→ Description of the task:
Return every line of the listing, exactly as it reads.

→ Task data:
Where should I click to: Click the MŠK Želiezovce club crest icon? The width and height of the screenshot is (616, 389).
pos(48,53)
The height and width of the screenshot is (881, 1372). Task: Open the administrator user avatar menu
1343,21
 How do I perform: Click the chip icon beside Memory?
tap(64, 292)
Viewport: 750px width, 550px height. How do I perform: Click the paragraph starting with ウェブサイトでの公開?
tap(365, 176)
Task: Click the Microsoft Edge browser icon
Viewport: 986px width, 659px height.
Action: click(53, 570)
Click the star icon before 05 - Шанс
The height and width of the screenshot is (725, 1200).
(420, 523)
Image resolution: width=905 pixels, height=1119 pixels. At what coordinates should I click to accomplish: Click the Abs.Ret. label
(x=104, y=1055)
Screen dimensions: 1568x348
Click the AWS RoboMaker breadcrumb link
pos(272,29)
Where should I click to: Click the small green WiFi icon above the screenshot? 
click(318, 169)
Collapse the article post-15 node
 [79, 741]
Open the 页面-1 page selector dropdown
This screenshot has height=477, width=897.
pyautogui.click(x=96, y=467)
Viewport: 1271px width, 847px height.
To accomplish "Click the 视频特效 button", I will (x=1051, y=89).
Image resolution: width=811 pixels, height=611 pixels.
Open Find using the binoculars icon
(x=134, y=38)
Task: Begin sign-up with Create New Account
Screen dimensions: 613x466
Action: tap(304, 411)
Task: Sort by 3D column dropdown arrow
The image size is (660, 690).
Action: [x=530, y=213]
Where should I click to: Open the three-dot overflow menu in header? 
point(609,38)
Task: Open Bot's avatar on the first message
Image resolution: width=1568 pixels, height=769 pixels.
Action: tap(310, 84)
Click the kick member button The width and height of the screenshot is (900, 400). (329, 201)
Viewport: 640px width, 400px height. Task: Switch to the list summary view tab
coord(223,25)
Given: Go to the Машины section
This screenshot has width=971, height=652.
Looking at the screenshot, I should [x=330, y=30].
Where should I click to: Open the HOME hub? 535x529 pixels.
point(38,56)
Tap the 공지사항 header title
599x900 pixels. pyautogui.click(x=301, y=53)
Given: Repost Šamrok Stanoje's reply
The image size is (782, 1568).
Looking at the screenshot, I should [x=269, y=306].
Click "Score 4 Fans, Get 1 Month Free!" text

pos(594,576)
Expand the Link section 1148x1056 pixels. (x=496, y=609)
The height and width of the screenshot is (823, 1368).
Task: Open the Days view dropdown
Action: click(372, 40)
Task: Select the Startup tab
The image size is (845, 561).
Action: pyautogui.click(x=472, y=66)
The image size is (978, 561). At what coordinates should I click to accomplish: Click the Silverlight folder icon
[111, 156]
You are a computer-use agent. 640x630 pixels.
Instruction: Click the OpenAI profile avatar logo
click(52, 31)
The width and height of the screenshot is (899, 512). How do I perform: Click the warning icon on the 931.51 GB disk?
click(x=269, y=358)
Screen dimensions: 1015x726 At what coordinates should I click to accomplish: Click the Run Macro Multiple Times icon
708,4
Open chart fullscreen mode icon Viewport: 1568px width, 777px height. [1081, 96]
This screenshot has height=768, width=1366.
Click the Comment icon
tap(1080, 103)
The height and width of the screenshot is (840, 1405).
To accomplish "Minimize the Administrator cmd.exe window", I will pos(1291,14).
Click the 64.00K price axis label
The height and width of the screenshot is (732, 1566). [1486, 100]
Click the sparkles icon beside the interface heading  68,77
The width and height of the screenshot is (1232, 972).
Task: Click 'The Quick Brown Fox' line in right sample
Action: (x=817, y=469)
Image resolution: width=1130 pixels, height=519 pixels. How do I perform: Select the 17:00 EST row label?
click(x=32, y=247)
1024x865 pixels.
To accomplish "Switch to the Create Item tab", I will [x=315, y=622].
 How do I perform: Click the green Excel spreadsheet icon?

→ Response to this exercise:
Where should I click to: Click the MŠK Želiezovce club crest icon? The width and height of the screenshot is (616, 389).
pos(48,53)
The height and width of the screenshot is (881, 1372). Task: Open the administrator user avatar menu
1343,21
 How do I perform: Click the chip icon beside Memory?
tap(64, 292)
Viewport: 750px width, 550px height. How do I perform: Click the paragraph starting with ウェブサイトでの公開?
tap(365, 176)
Task: Click the Microsoft Edge browser icon
Viewport: 986px width, 659px height.
Action: click(53, 570)
Click the star icon before 05 - Шанс
The height and width of the screenshot is (725, 1200).
(420, 523)
Image resolution: width=905 pixels, height=1119 pixels. At what coordinates should I click to accomplish: Click the Abs.Ret. label
(x=104, y=1055)
Screen dimensions: 1568x348
Click the AWS RoboMaker breadcrumb link
pos(272,29)
Where should I click to: Click the small green WiFi icon above the screenshot? 
click(318, 169)
Collapse the article post-15 node
 [79, 741]
Open the 页面-1 page selector dropdown
This screenshot has height=477, width=897.
pyautogui.click(x=96, y=467)
Viewport: 1271px width, 847px height.
To accomplish "Click the 视频特效 button", I will (x=1051, y=89).
Image resolution: width=811 pixels, height=611 pixels.
Open Find using the binoculars icon
(x=134, y=38)
Task: Begin sign-up with Create New Account
Screen dimensions: 613x466
Action: tap(304, 411)
Task: Sort by 3D column dropdown arrow
The image size is (660, 690).
Action: [x=530, y=213]
Where should I click to: Open the three-dot overflow menu in header? 
point(609,38)
Task: Open Bot's avatar on the first message
Image resolution: width=1568 pixels, height=769 pixels.
Action: tap(310, 84)
Click the kick member button The width and height of the screenshot is (900, 400). (329, 201)
Viewport: 640px width, 400px height. Task: Switch to the list summary view tab
coord(223,25)
Given: Go to the Машины section
This screenshot has width=971, height=652.
Looking at the screenshot, I should [x=330, y=30].
Where should I click to: Open the HOME hub? 535x529 pixels.
point(38,56)
Tap the 공지사항 header title
599x900 pixels. pyautogui.click(x=301, y=53)
Given: Repost Šamrok Stanoje's reply
The image size is (782, 1568).
Looking at the screenshot, I should [x=269, y=306].
Click "Score 4 Fans, Get 1 Month Free!" text

pos(594,576)
Expand the Link section 1148x1056 pixels. (x=496, y=609)
The height and width of the screenshot is (823, 1368).
Task: Open the Days view dropdown
Action: click(372, 40)
Task: Select the Startup tab
The image size is (845, 561).
Action: pyautogui.click(x=472, y=66)
The image size is (978, 561). At what coordinates should I click to accomplish: Click the Silverlight folder icon
[111, 156]
You are a computer-use agent. 640x630 pixels.
Instruction: Click the OpenAI profile avatar logo
click(52, 31)
The width and height of the screenshot is (899, 512). How do I perform: Click the warning icon on the 931.51 GB disk?
click(x=269, y=358)
Screen dimensions: 1015x726 At what coordinates should I click to accomplish: Click the Run Macro Multiple Times icon
708,4
Open chart fullscreen mode icon Viewport: 1568px width, 777px height. [1081, 96]
This screenshot has height=768, width=1366.
Click the Comment icon
tap(1080, 103)
The height and width of the screenshot is (840, 1405).
To accomplish "Minimize the Administrator cmd.exe window", I will pos(1291,14).
Click the 64.00K price axis label
The height and width of the screenshot is (732, 1566). [1486, 100]
Click the sparkles icon beside the interface heading  68,77
The width and height of the screenshot is (1232, 972).
Task: Click 'The Quick Brown Fox' line in right sample
Action: (x=817, y=469)
Image resolution: width=1130 pixels, height=519 pixels. How do I perform: Select the 17:00 EST row label?
click(x=32, y=247)
1024x865 pixels.
To accomplish "Switch to the Create Item tab", I will [x=315, y=622].
 How do I perform: Click the green Excel spreadsheet icon?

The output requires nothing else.